Published May 05, 2007 06:04 pm - Baseball manager Casey Stengel once defended his hard-drinking players this way:
“They say some of my stars drink whiskey, but I have found that the ones who drink milkshakes don’t win any ballgames.”
Baseball and beer — a great tap dance team
By Brian Ojanpa
The Free Press
Baseball manager Casey Stengel once defended his hard-drinking players this way:
“They say some of my stars drink whiskey, but I have found that the ones who drink milkshakes don’t win any ballgames.”
That was passed off as a joke back then. Today? No manager in his right mind, except maybe Ozzie Guillen, would dare utter something so politically incorrect.
St. Louis Cardinals pitcher Josh Hancock’s drunken driving death has produced all the requisite symbolic reaction you might expect. Black patches on teammates’ uniforms, eulogies tempered with thin references to temperance, even a ban on clubhouse booze.

* _What this exercise asks_:
1. In the column on baseball and beer, what reason did Casey Stengel give for defending his hard-drinking players?
2. According to the column on baseball and beer, what did Josh Hancock's teammates wear on their uniforms after his death?
3. Reproduce the column on baseball and beer from "Baseball and beer" to "so politically incorrect.", inclusive.

* _Entries provided_:
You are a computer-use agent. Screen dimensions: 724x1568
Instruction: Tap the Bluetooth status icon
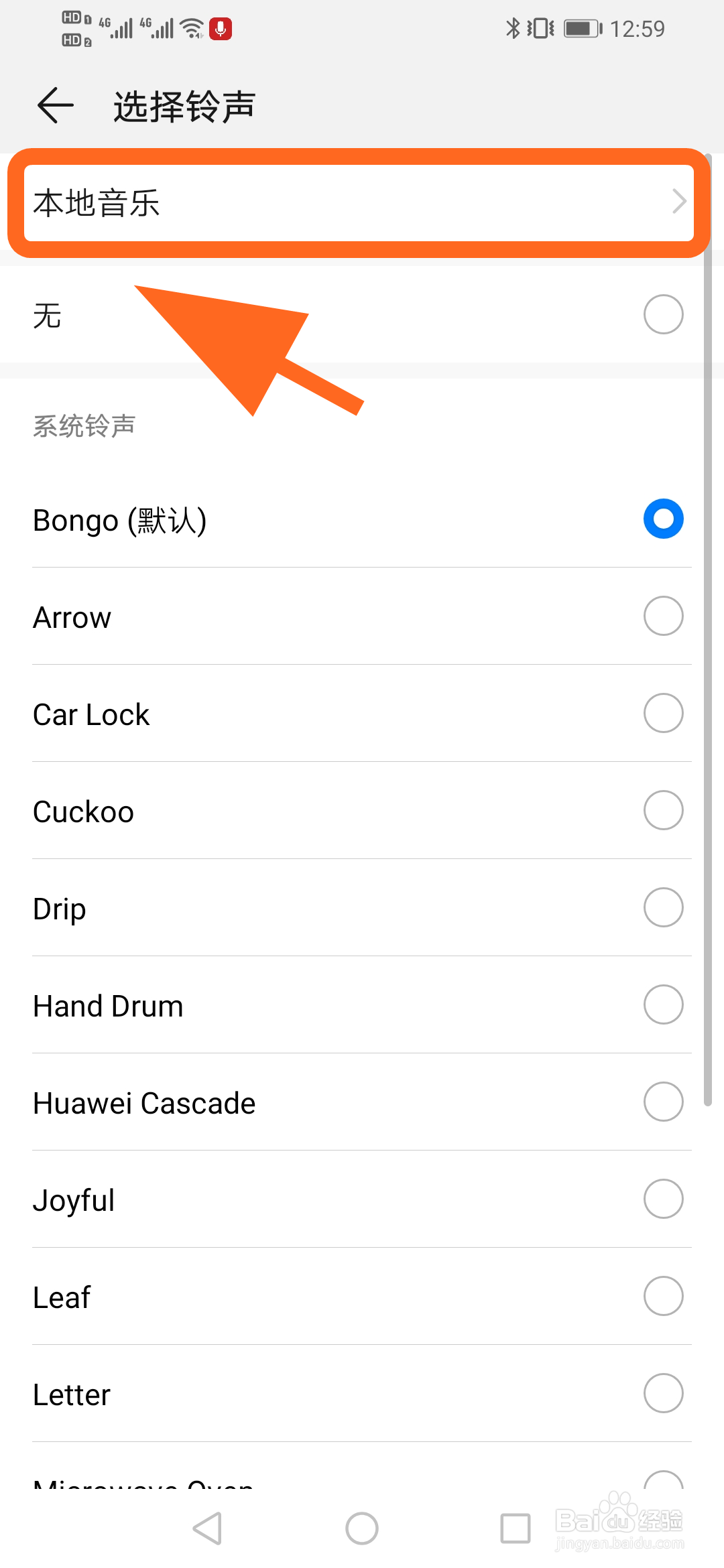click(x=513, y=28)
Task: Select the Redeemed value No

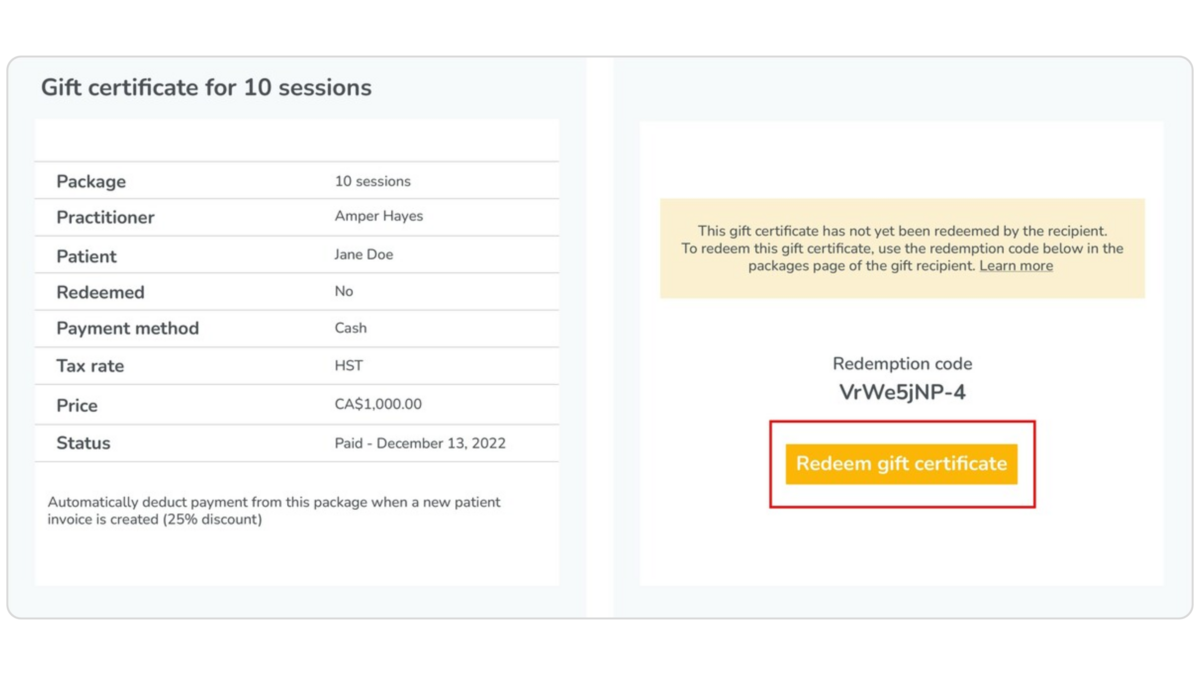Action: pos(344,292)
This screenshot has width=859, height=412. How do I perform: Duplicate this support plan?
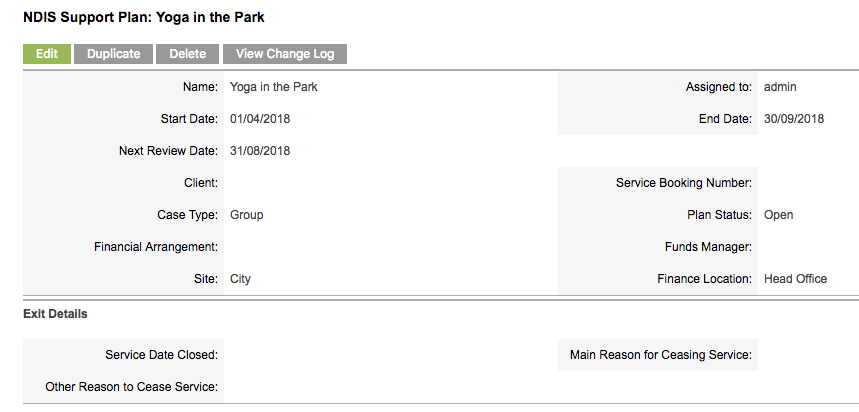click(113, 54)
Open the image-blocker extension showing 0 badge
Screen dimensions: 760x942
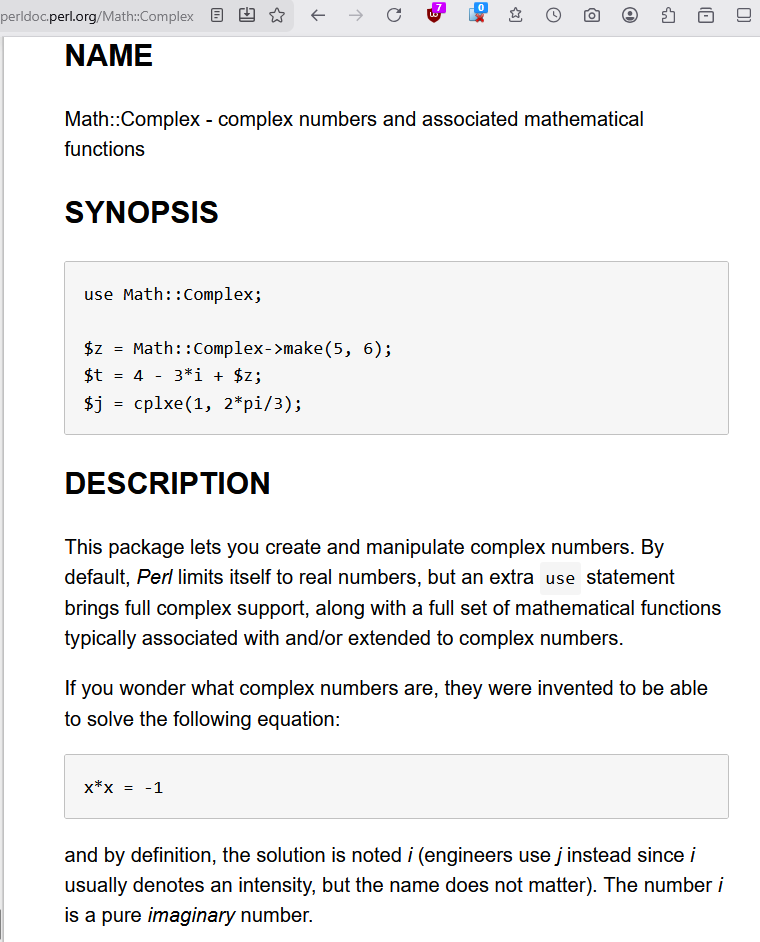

* _Task-by-task outputs_:
1. Stengel said that although some of his stars drank whiskey, he had found that the players who drank milkshakes didn't win any ballgames.

2. Black patches.

3.
Baseball and beer — a great tap dance team
By Brian Ojanpa
The Free Press
Baseball manager Casey Stengel once defended his hard-drinking players this way:
“They say some of my stars drink whiskey, but I have found that the ones who drink milkshakes don’t win any ballgames.”
That was passed off as a joke back then. Today? No manager in his right mind, except maybe Ozzie Guillen, would dare utter something so politically incorrect.